The problem isn't nearly as complex as you are making it out to be.
Here is a pretty good article about hex editing strings.
It sounds like you think that the strings are embedded in the machine instructions but that's not true. They are
easily visible just by scrolling to the read only data section in any hex editor that supports SHIFT_JIS, such as MadEdit. Editing them directly is trivial and was how I was able to quickly edit the few battle strings which actually are translated in the most recent release. Where the problem becomes more complex is when you cannot fit the English string into the Japanese string's slot. The article I linked covers how to handle this. It involves doing some math and diving into the instructions to edit the pointers.
The
real problem though lies in the fact that Hemo updates the game frequently. The game hasn't even been out for five months yet and we are on version 1.34. Directly editing the .exe won't work because we'd have to manually find and edit everything all over again. I'm in the process of writing a set of applications and scripts that handle this problem.
The first step is finding and dumping all of the strings. The process I am using is as follows:
The section .rdata, is where all of the read only data (in other words, the strings) are stored. It is also the last section in the binary so I just allow the program to loop until it reaches eof. I have already created and run this. It produced a .csv with about .75k strings in it. The idea is that I can pass this .csv off to somebody who will handle the translation.

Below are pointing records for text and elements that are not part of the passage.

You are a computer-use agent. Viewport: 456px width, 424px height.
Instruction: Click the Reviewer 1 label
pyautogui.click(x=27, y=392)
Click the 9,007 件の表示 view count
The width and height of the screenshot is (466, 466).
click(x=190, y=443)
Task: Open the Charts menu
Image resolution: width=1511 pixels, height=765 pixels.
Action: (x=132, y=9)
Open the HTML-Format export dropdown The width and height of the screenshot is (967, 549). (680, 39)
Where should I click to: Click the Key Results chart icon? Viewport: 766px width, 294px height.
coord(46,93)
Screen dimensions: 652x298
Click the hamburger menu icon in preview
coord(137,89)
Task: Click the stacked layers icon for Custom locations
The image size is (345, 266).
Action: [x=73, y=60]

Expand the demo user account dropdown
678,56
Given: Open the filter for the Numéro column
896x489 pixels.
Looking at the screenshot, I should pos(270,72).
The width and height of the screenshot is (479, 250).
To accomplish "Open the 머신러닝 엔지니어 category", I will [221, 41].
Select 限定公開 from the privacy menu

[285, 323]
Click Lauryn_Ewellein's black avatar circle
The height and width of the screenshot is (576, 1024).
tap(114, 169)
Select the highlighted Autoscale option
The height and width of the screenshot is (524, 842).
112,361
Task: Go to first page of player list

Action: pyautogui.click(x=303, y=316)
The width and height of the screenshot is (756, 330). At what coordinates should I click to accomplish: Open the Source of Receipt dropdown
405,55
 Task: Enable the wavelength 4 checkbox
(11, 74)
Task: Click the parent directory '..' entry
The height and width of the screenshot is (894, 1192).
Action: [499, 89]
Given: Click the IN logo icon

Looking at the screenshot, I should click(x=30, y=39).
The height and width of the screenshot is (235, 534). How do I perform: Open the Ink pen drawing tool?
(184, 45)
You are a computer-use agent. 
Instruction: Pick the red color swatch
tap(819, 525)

Here are some snippets of the output:
[Offset], JP String, EN String
...
...
...
[0x40aa12],"の封印を解いた・・・",""
[0x40aa2a],"を人形箱に入れた。",""
[0x40aa3e],"%sは 倒れた!",""
[0x40aa4e],"相手の %sは 倒れた!",""
[0x40aa66],"バリアオプションは 壊れた!",""
[0x40aa82],"相手の バリアオプションは 壊れた!",""
[0x40aaa6],"気象が %sになった!",""
[0x40aaba],"気象が 元に戻った!",""
[0x40aace],"地相が %sになった!",""
[0x40aae2],"地相が 元に戻った!",""
[0x40aaf6],"Lv.%2u",""
[0x40aafe],"%6s/%6s",""
[0x40ab06],"%d:%02d",""
[0x40ab0e],"Lv.",""
[0x40ab12],"EXP+",""
[0x40ab1a],"PP+",""
[0x40ab1e],"x",""
...
...
...
[0x410b38],"タ",""
[0x410b3c],"@チ",""
[0x410b40],"ネツヘフフフフフ・囮劔劔・333333・ヘフフフフフ・",""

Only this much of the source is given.